**Goal of the exercise**: Transcribe the records word for word, beginning with the first line and ending with the line that contains "Task: Expand the"; include nothing else.

**Given data**:
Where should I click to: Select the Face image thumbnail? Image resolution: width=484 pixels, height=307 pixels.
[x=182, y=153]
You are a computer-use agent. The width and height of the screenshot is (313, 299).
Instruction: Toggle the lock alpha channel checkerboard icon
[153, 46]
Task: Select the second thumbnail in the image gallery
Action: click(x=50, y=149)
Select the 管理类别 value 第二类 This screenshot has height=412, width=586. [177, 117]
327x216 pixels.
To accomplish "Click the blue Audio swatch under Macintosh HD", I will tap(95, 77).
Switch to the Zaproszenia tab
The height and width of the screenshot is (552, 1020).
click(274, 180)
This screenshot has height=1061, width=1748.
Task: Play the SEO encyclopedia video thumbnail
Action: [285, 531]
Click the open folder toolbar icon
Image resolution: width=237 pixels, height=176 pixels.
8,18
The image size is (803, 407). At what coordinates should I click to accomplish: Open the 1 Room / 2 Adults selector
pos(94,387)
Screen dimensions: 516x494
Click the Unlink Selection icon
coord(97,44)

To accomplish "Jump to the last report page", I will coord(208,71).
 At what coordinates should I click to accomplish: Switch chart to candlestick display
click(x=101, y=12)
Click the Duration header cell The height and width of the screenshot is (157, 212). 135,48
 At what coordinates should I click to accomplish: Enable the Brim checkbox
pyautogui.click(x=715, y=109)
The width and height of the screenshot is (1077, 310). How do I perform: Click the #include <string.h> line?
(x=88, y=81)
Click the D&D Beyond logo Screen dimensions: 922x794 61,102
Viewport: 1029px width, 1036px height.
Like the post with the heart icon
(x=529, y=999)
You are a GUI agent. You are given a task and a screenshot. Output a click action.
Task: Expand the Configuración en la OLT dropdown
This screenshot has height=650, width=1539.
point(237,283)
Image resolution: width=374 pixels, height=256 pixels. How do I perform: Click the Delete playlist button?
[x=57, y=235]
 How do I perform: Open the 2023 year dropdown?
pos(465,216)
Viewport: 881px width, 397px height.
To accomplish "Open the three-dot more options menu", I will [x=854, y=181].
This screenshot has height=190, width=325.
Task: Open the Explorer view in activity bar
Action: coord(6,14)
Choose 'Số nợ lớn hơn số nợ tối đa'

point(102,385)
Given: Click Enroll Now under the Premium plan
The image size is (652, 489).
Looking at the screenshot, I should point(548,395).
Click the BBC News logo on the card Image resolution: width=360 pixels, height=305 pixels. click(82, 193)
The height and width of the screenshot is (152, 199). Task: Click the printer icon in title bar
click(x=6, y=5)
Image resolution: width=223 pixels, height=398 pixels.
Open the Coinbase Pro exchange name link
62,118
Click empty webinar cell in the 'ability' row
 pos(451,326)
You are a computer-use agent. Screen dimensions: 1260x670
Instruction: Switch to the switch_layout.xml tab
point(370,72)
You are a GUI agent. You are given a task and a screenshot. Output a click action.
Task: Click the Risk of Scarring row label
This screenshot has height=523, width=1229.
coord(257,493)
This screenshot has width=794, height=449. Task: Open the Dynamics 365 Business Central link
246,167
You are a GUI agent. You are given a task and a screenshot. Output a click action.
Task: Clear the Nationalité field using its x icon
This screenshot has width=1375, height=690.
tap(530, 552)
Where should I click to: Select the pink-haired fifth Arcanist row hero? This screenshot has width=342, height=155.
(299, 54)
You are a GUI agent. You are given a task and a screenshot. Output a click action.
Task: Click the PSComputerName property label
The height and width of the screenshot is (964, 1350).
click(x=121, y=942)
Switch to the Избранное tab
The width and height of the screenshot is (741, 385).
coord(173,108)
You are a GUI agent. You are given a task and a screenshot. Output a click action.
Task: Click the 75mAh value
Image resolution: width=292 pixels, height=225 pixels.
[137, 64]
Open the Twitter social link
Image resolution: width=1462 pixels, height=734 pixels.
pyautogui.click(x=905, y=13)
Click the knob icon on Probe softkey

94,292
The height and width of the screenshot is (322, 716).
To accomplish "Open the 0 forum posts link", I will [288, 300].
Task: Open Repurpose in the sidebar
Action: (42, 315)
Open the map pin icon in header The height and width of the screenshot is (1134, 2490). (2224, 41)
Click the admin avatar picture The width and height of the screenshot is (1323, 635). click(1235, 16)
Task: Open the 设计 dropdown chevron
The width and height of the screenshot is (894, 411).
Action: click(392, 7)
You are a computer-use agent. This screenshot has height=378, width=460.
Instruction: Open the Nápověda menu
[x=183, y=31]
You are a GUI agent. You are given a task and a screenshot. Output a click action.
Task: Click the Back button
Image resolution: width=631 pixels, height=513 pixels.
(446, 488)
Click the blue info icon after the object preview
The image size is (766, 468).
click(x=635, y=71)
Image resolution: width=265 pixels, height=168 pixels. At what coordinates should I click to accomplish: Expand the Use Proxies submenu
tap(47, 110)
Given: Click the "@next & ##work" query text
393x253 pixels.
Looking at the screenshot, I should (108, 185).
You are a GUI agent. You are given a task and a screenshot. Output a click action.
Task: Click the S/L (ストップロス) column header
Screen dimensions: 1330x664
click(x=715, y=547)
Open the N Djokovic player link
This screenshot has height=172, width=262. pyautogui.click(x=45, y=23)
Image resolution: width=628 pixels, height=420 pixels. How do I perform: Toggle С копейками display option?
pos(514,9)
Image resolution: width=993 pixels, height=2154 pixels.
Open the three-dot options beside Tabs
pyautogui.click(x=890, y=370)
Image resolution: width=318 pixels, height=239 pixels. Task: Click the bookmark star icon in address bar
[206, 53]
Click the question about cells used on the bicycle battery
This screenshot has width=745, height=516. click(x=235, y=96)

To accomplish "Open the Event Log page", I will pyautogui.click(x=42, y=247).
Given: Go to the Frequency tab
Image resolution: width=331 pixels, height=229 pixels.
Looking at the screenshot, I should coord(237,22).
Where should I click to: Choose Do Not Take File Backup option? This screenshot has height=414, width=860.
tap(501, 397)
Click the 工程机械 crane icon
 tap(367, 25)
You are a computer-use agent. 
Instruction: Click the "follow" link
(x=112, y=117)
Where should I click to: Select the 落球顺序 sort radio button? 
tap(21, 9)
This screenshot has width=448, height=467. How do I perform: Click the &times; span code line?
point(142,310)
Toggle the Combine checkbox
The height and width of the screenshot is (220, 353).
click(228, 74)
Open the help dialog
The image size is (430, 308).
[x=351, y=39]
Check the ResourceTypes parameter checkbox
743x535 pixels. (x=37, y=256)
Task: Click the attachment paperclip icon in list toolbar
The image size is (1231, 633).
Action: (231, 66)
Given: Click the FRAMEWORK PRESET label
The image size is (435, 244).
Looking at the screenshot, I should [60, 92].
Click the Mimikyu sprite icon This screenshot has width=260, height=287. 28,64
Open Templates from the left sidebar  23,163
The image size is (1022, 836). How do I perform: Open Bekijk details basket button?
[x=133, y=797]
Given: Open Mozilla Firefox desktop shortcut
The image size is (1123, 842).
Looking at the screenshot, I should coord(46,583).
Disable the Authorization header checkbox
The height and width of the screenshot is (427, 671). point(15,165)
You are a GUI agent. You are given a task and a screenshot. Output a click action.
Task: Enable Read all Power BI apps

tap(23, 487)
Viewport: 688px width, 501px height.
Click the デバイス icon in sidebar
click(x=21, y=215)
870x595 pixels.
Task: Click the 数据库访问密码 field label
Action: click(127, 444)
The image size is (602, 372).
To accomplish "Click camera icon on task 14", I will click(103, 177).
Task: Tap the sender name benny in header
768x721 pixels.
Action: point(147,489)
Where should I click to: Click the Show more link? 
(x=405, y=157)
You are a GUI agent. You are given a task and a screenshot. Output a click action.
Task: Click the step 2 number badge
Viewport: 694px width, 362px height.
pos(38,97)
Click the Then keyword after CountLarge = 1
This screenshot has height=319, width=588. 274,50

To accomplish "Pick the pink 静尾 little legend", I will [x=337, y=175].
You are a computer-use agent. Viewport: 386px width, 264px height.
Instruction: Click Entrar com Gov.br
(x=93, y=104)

**Reply to the task**:
Where should I click to: Select the Face image thumbnail? Image resolution: width=484 pixels, height=307 pixels.
[x=182, y=153]
You are a computer-use agent. The width and height of the screenshot is (313, 299).
Instruction: Toggle the lock alpha channel checkerboard icon
[153, 46]
Task: Select the second thumbnail in the image gallery
Action: click(x=50, y=149)
Select the 管理类别 value 第二类 This screenshot has height=412, width=586. [177, 117]
327x216 pixels.
To accomplish "Click the blue Audio swatch under Macintosh HD", I will tap(95, 77).
Switch to the Zaproszenia tab
The height and width of the screenshot is (552, 1020).
click(274, 180)
This screenshot has height=1061, width=1748.
Task: Play the SEO encyclopedia video thumbnail
Action: [285, 531]
Click the open folder toolbar icon
Image resolution: width=237 pixels, height=176 pixels.
8,18
The image size is (803, 407). At what coordinates should I click to accomplish: Open the 1 Room / 2 Adults selector
pos(94,387)
Screen dimensions: 516x494
Click the Unlink Selection icon
coord(97,44)

To accomplish "Jump to the last report page", I will coord(208,71).
 At what coordinates should I click to accomplish: Switch chart to candlestick display
click(x=101, y=12)
Click the Duration header cell The height and width of the screenshot is (157, 212). 135,48
 At what coordinates should I click to accomplish: Enable the Brim checkbox
pyautogui.click(x=715, y=109)
The width and height of the screenshot is (1077, 310). How do I perform: Click the #include <string.h> line?
(x=88, y=81)
Click the D&D Beyond logo Screen dimensions: 922x794 61,102
Viewport: 1029px width, 1036px height.
Like the post with the heart icon
(x=529, y=999)
You are a GUI agent. You are given a task and a screenshot. Output a click action.
Task: Expand the Configuración en la OLT dropdown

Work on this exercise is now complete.